Entries on finding words and elements
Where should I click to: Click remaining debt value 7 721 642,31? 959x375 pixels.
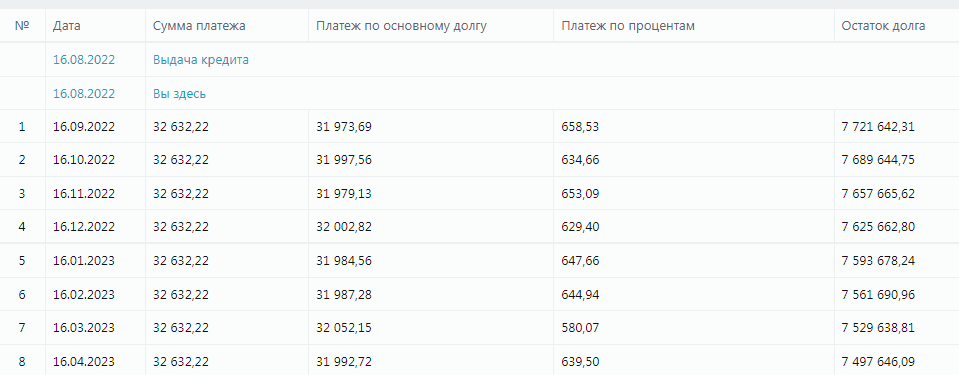pyautogui.click(x=878, y=127)
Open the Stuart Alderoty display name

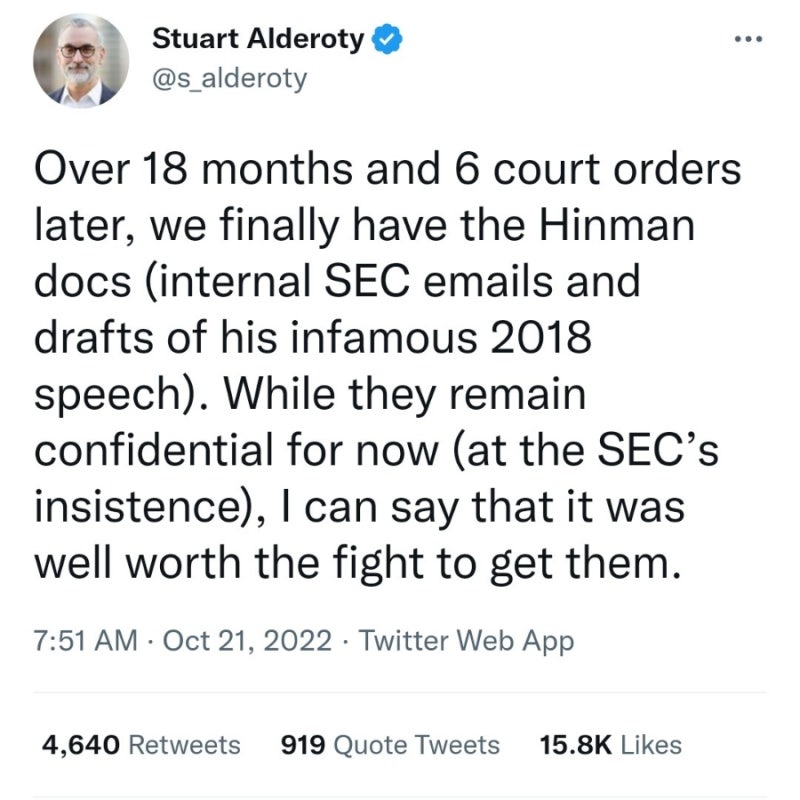pos(258,39)
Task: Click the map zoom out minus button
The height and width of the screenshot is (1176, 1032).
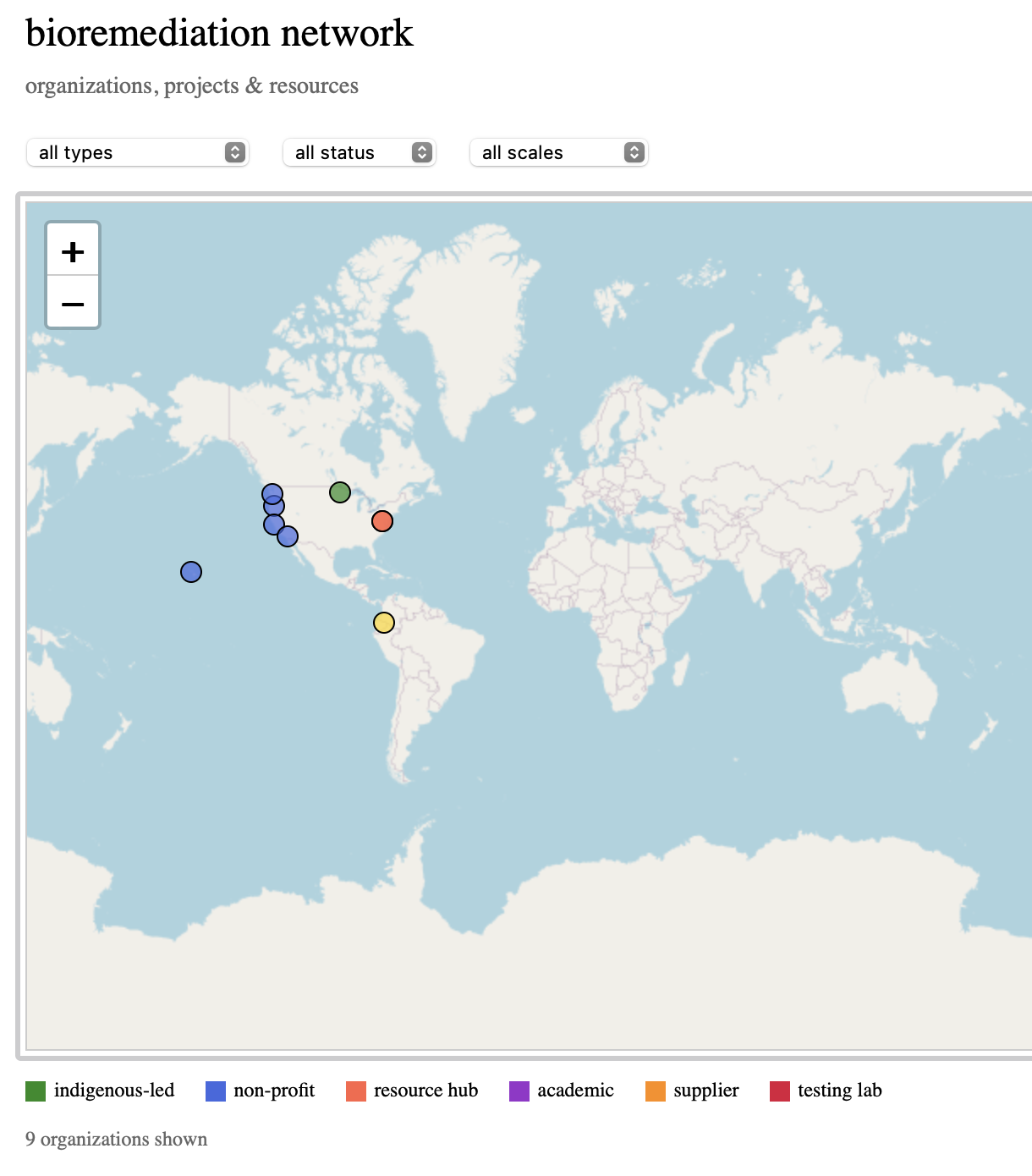Action: (x=73, y=303)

* _REQUIRED TASK_
From the line containing "Open the Stuart Alderoty display name" through the end of the material, substitute "control" for "button" and give back only those lines, with everything else untouched. Leave the pictures out of your answer.

* _RESULT FOR THIS EXERCISE_
Open the Stuart Alderoty display name

pos(258,39)
Task: Click the map zoom out minus control
The height and width of the screenshot is (1176, 1032).
Action: (x=73, y=303)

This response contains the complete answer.